I think everybody remember his first surfing experience on the World Wide Web,; we just knew that it was an incredible innovation for the IT industry. Having this vast ocean of knowledge at our fingertips was transformation. Times change very quickly, though, and now the Internet is truly just another part of everyday life that many of the folks take for granted. We open our favourite browser and visit a search engine, and — in a matter of seconds — we are learning something new
If we just take a step back and ponder the immensity of the web and, more specifically, how exactly an entity such as Google stores all those references and web pages for our use? If the picture in our mind includes the concept of a database, we are right, but what kind of database? Every database administrator has thought about limits at one time or another. Storing gigabytes (GB), or even terabytes (TB) of data using our database of choice is common, but we may be faced with petabytes (PB) of data as Google was when it sought to index the web. The company’s strategy was to use BigTable — Google researchers even published an important paper outlining their vision of BigTable in 2006.

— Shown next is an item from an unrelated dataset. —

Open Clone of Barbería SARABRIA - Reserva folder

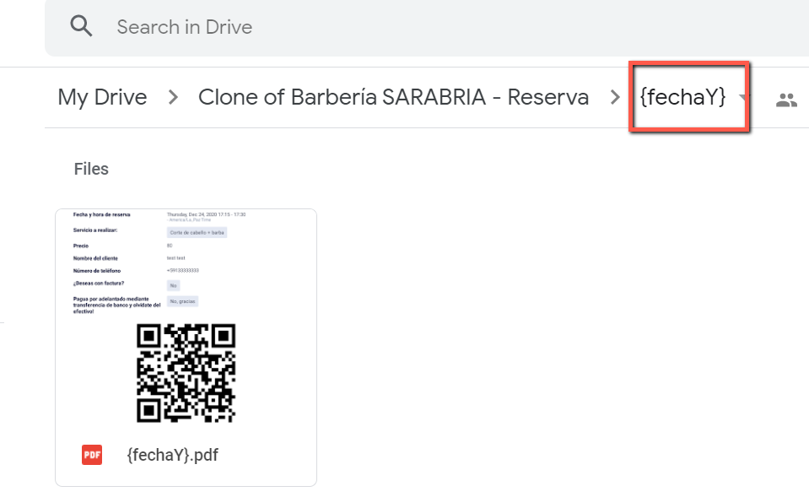pyautogui.click(x=393, y=97)
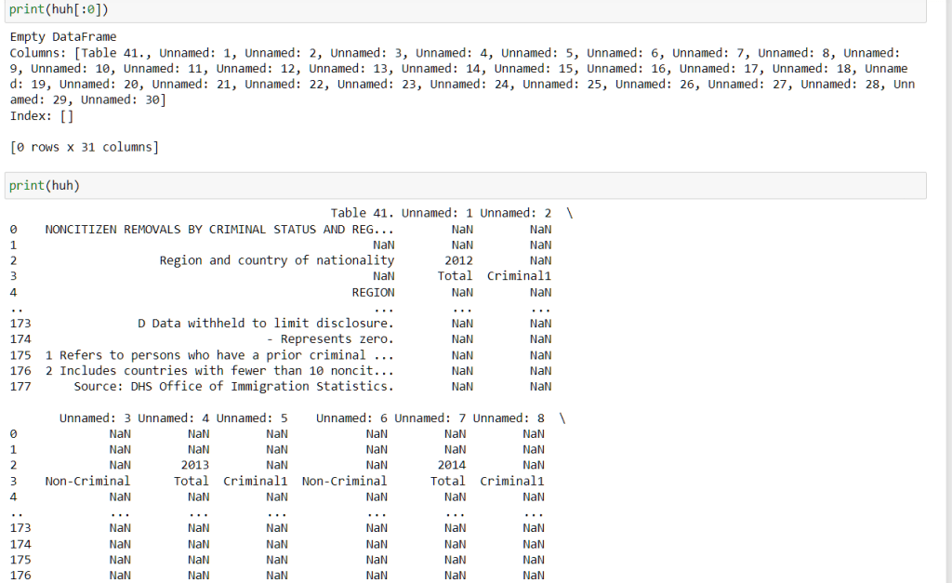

We may wonder what all this has to do with the history of HBase. Well, HBase is an implementation of Google’s BigTable distributed data storage system (DDSS, for short). After Google’s release of the BigTable paper, Powerset, a company focused on building a natural language processing (NLP) search engine for the Internet, became interested in creating its own implementation of BigTable. So when the University of Michigan’s Mike Cafarella made his first code drop of HBase to the Apache Open Source community in early 2007, Powerset engineers decided to carry the work forward. By 2008 HBase had become a sub-project of Hadoop and in 2010 HBase became an Apache top-level project. HBase, which has an affinity to Hadoop, is referred to as “the Hadoop database” on its Apache web page.
HBase is a Java implementation of Google’s BigTable. Google defines BigTable as a “sparse, distributed, persistent multidimensional sorted map.” HBase data stores consist of one or more tables, which are indexed by row keys. Data is stored in rows with columns, and rows can have multiple versions. Columns are grouped into column families, which must be defined up front during table creation. Column families are stored together on disk, which is why HBase is referred.